Her patlayan bombayla bir umut daha yok oluyor. Her yıkılan evle birlikte sadece taşlar değil, insanların yüreği de paramparça oluyor. Fakat dünya suskun. Gazze’de doğan çocuklar, gökyüzünü değil sadece enkazı tanıyor. Oyuncak değil bomba sesiyle büyüyor. Annesinin ninnisi yerine, ambulans sireniyle uyuyor. Böyle bir dünyada, gerçekten “huzurla yaşamak” mümkün mü?
Uluslararası kurumlar açıklama yapıyor, toplantılar düzenleniyor, kınamalar havada uçuşuyor. Ama neticede yine olan mazluma oluyor. Çünkü bu dünya güçlülerin dünyası. Haklı olmanın değil, güçlü olmanın konuştuğu bir düzen var artık. Ve bu düzen, adaleti ancak kendi çıkarına uygun düştüğünde hatırlıyor.
Bu kör, sağır ve dilsiz halimizle neyi bekliyoruz? Bir gün bize de aynısı olursa mı harekete geçeceğiz? Empati, sadece başımıza geldiğinde mi geçerli olacak? Vicdan dediğimiz şey, sadece kendi çocuklarımız için mi devreye girecek?
Gazze bugün insanlığın aynasıdır. O aynaya bakan herkes ya kendi utancıyla ya da kendi insanlığıyla yüzleşir. Biz neyle yüzleşeceğiz? Çocuklarımız bize bir gün “O zamanlar sen neredeydin?” diye sorduğunda, suskunluğumuzla mı cevap vereceğiz?

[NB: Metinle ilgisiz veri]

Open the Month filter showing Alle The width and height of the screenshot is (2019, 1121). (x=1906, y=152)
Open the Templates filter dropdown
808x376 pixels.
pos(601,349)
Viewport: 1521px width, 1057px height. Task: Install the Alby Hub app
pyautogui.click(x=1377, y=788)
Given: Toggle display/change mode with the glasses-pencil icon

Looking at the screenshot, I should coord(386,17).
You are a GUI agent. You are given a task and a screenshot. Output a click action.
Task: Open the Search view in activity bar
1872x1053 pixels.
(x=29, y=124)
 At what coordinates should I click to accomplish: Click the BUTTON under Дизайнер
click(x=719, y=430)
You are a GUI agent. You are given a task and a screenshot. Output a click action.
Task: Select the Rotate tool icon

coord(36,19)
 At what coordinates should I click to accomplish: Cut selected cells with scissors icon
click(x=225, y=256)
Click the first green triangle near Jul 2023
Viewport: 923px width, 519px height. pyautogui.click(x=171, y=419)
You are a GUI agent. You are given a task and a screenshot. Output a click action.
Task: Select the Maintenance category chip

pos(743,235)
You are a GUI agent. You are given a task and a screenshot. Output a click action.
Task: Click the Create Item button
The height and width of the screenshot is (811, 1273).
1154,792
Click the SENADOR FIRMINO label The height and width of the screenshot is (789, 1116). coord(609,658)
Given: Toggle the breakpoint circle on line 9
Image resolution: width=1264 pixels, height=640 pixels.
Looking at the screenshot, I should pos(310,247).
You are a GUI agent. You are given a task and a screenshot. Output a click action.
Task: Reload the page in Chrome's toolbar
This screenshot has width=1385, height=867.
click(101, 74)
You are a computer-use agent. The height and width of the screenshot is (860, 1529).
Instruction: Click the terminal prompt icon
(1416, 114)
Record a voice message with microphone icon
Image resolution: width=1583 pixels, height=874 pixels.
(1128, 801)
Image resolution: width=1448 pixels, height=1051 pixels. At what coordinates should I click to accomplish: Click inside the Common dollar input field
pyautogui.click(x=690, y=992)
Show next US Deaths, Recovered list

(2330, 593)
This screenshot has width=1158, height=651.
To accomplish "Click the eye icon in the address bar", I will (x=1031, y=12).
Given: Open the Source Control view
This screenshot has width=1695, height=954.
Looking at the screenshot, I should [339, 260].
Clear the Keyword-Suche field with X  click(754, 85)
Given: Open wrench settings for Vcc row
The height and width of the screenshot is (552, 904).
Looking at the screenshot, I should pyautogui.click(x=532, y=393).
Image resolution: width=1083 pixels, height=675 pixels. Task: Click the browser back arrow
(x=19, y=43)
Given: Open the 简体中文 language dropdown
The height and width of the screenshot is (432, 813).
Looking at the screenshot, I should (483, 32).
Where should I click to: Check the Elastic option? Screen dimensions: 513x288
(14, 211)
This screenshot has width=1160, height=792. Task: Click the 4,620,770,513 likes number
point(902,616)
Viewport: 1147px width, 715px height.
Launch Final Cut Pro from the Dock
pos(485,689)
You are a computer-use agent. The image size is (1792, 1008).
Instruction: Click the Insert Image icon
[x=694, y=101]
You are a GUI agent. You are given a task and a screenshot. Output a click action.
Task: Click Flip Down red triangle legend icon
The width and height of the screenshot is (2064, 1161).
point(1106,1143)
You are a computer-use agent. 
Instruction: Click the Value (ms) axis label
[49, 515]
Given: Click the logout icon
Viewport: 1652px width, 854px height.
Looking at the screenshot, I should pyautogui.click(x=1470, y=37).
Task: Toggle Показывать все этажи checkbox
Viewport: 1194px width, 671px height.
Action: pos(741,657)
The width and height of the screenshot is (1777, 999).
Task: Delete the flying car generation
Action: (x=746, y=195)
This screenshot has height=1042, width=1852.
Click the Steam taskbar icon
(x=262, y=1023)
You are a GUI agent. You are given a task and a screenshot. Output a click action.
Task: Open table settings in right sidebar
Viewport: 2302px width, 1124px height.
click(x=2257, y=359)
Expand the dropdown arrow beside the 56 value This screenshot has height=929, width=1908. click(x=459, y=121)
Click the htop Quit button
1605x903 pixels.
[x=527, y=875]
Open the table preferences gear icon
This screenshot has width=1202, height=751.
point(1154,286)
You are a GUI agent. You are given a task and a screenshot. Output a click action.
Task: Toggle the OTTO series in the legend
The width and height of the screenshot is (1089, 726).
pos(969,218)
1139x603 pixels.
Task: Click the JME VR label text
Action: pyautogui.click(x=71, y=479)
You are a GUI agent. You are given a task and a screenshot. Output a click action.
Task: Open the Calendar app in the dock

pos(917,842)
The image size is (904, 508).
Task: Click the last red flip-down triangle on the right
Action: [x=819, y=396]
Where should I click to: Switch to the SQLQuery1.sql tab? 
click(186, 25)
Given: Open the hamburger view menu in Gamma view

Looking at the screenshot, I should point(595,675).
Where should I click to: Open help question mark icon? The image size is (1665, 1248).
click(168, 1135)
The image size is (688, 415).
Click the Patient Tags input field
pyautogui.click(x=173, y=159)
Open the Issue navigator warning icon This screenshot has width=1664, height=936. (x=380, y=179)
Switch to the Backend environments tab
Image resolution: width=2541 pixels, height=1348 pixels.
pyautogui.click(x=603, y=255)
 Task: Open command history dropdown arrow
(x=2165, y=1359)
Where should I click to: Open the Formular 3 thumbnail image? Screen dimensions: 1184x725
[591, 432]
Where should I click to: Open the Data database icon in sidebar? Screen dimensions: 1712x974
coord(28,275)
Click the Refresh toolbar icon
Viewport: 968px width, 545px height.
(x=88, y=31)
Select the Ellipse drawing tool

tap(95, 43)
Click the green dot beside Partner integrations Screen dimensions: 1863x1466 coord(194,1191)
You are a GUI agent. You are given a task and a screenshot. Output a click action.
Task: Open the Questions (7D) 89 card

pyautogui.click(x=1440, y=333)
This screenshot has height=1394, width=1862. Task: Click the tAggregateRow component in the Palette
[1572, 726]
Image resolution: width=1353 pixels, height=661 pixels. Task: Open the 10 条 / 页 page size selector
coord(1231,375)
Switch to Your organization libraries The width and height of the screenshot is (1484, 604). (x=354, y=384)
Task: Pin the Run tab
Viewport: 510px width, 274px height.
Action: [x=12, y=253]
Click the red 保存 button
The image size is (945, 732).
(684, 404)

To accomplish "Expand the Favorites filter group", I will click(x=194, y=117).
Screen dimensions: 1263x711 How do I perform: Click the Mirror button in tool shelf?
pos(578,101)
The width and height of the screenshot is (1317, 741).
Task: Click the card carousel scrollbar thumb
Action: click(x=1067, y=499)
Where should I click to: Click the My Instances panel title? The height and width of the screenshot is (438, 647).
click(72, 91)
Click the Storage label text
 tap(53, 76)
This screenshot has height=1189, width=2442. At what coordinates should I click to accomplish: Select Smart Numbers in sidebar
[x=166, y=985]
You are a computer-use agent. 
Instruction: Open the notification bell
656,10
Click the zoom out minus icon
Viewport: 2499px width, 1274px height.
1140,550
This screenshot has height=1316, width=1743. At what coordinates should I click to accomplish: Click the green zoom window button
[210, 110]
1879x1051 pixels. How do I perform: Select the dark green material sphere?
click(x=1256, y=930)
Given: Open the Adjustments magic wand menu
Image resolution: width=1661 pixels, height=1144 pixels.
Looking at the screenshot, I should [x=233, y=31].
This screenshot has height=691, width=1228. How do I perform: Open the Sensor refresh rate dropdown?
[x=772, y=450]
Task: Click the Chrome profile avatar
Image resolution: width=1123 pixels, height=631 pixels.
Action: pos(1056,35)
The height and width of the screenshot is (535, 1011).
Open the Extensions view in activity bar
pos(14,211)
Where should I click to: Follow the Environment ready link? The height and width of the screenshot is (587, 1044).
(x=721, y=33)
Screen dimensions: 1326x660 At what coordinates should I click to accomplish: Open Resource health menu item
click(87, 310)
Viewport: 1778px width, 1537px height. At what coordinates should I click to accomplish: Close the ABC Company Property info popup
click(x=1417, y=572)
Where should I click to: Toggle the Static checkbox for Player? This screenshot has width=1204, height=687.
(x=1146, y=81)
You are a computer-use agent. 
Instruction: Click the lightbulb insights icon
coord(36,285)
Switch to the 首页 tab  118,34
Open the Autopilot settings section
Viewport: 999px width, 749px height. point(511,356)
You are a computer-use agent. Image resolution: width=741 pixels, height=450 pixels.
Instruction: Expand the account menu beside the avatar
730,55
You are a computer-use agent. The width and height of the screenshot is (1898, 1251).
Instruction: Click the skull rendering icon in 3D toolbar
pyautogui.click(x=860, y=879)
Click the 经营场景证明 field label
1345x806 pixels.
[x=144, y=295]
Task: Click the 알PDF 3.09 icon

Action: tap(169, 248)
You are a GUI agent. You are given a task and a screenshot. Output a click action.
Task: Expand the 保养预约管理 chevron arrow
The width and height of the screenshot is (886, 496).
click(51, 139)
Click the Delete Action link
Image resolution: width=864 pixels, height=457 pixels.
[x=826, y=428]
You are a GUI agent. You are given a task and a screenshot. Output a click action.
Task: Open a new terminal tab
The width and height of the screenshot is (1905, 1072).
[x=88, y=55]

Bu bir ağıttır. Ama aynı zamanda bir çığlık, bir çağrıdır: Uyanalım. Görelim. Duyalım. Hissetmeye başlayalım. Çünkü eğer bu sessizlik böyle sürerse, sadece Gazze değil, insanlık da helak olacak. Biz kurtulmuş değil, unuttuğumuz vicdanımızla birlikte zaten kaybetmiş olacağız.